There’s an old Yiddish folk tale about a man who is feeling overwhelmed by his home life. As a single mom, I feel overwhelmed by my Covid home life.
The man goes to see the Rabbi and complains, “My house is so loud; my wife is yelling and my children are noisy, and it’s a small house so there’s no place for me to have a moment of quiet. What can I do?” The Rabbi asks him if he has any chickens. The man replies that he does, and the Rabbi instructs him to bring them into the house.
A week later, the man returns to the rabbi and complains, “Now the chickens are flapping their wings and squawking and the feathers are everywhere!” The rabbi asks him if he has a goat, and suggests he bring the goat inside as well. And so it continues… Each time the man returns, the Rabbi tells him to bring something else inside… the goats, the cow, the horse…
Recently, I’ve been using this story as an analogy to how my life has been feeling in these times.
First, the pandemic. Then, the cascade of consequences… schools closed, kids home all the time, support networks cut off by virtue of not seeing anyone… and resulting responses to isolation: overwhelm, stress, loneliness, and depression.
In my world, work also amped up, which has been extra challenging with the kids home all the time. I’m aware that for others, work ceased entirely, which brings a different kind of stress.
Then, out of nowhere, a kitchen renovation I planned back in “The Before Times” suddenly got a jumpstart when the cabinets unexpectedly arrived. Now, the kitchen is torn apart, there’s dust all over everything, I’m staying out of the house when the contractors are here (because, Covid), and making whatever food I can with the toaster oven (though mostly eating salads). How could I not be overwhelmed by my Covid home life?
At a different time, I might be taking my kids out to eat every night, staying with friends, making this a mini-vacation.
But, as things are, it feels like another thing being shoehorned into a tight space without an inch of breathing room.
And then there’s the puppy, who we actually got in February before the pandemic hit. He is a bundle of sweetness, but he’s also a fast-growing puppy in a space with dust and boxes and construction mess all over the place… You get the picture.
All of this happening during a time of political unrest creates a general atmosphere of further upheaval felt even up here in relatively quiet and isolated Vermont. For those living in places where racial tension, protesting, and violence are occurring, actual upheaval has further amplified this already overwhelming and precarious time.
At the end of the folktale (known as “It Could Be Worse”), the Rabbi tells the man to take all the animals out of the house. The man returns a week later and thanks him profusely… “It’s so quiet and peaceful with just my wife and children in the house. I can’t thank you enough.”
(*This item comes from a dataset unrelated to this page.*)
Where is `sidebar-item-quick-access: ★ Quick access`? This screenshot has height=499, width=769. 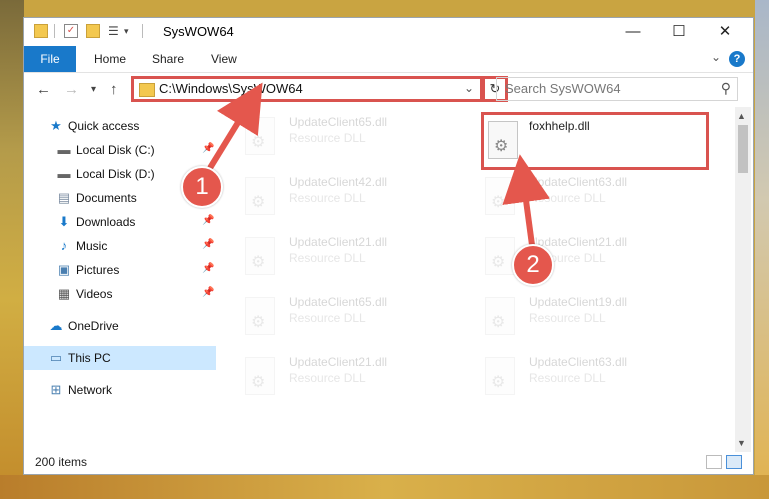
sidebar-item-quick-access: ★ Quick access is located at coordinates (120, 126).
I don’t know when (or if) all the animals will be out of the house under current circumstances. I don’t know when I will cease to be overwhelmed by my Covid home life.
What I’m learning day by day is that in order to be a stable and supportive presence for my kids, it’s essential that I maintain my own center and equilibrium within the maelstrom. For me, this means getting outside for walks, keeping my own space clean and organized, and creating in some way every day. These are my personal daily directives.
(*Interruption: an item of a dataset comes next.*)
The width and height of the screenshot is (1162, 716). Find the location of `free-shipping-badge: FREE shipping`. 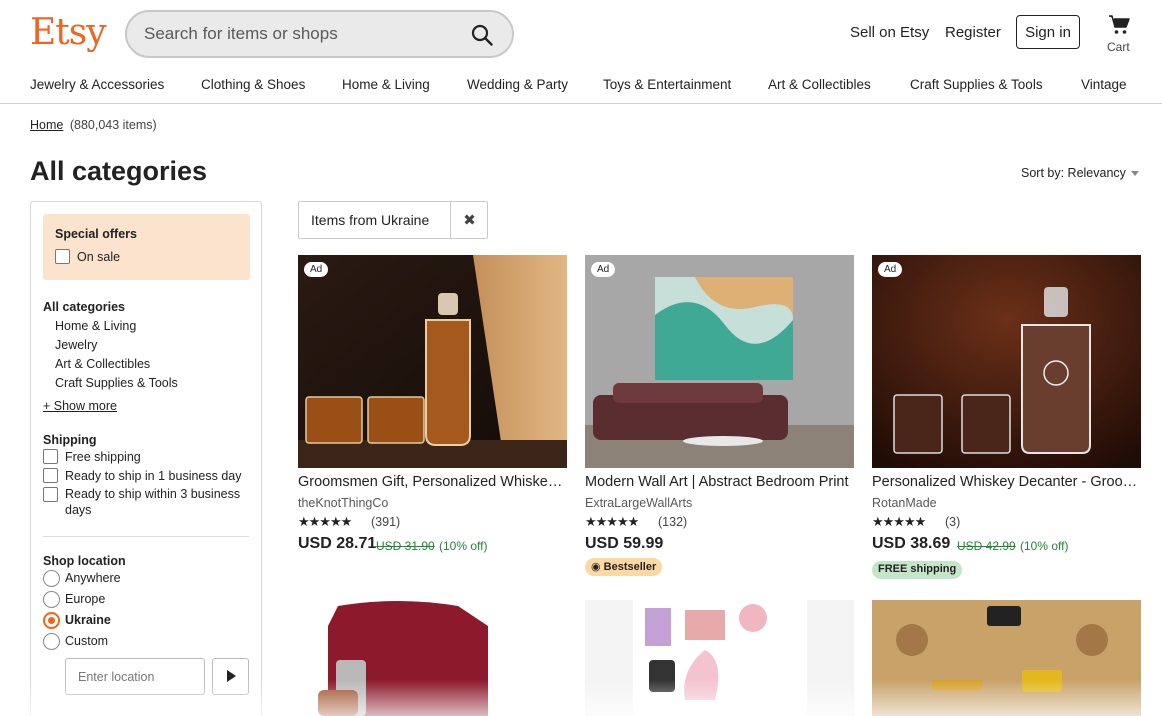

free-shipping-badge: FREE shipping is located at coordinates (918, 570).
It also feels important to manage my perspective on the current political climate. I do this by trying to have an awareness of both the macro and micro; doing my best to respect both the universal and the individual perspectives. In action this translates on the macro level to meditation and prayer, and on the micro-level to learning about and practicing anti-racism, donating to organizations who are doing good work, and voting (to name a few.)
In addition, I’m working on making a “pod” or “bubble” for our family, so my kids can spend time with friends this year. I’m reaching out to friends and family, even if virtually, to feel supported and connected. I’m tending to my mental and physical health.
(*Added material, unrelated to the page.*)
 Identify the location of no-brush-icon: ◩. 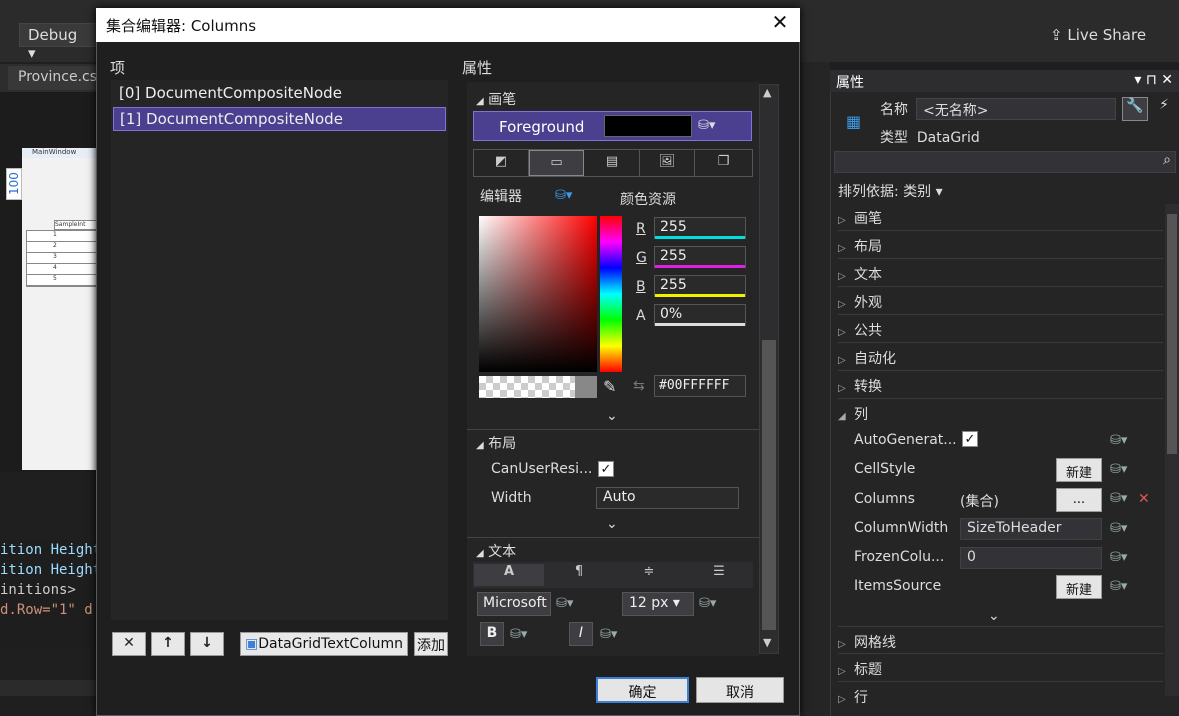
(502, 163).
I do know that the kitchen will be done at some point. I spend about 80% of my day in and around the kitchen, so if we all need to be in the house together for the next year (or however long) I’m looking forward to having a lovely new kitchen at the heart of it.
And so, yes, gratitude.
Even in this wild time. Gratitude for whatever small thing is feeling good or going right. Right now, that means being grateful for a sleeping puppy and time to write. Later it might be gratitude that the contractors who spilled paint on the floor are giving my house a facelift (and also that the new floors aren’t in yet.) Small things. Moment by moment. Breathing spaces within the overwhelm. It could be worse.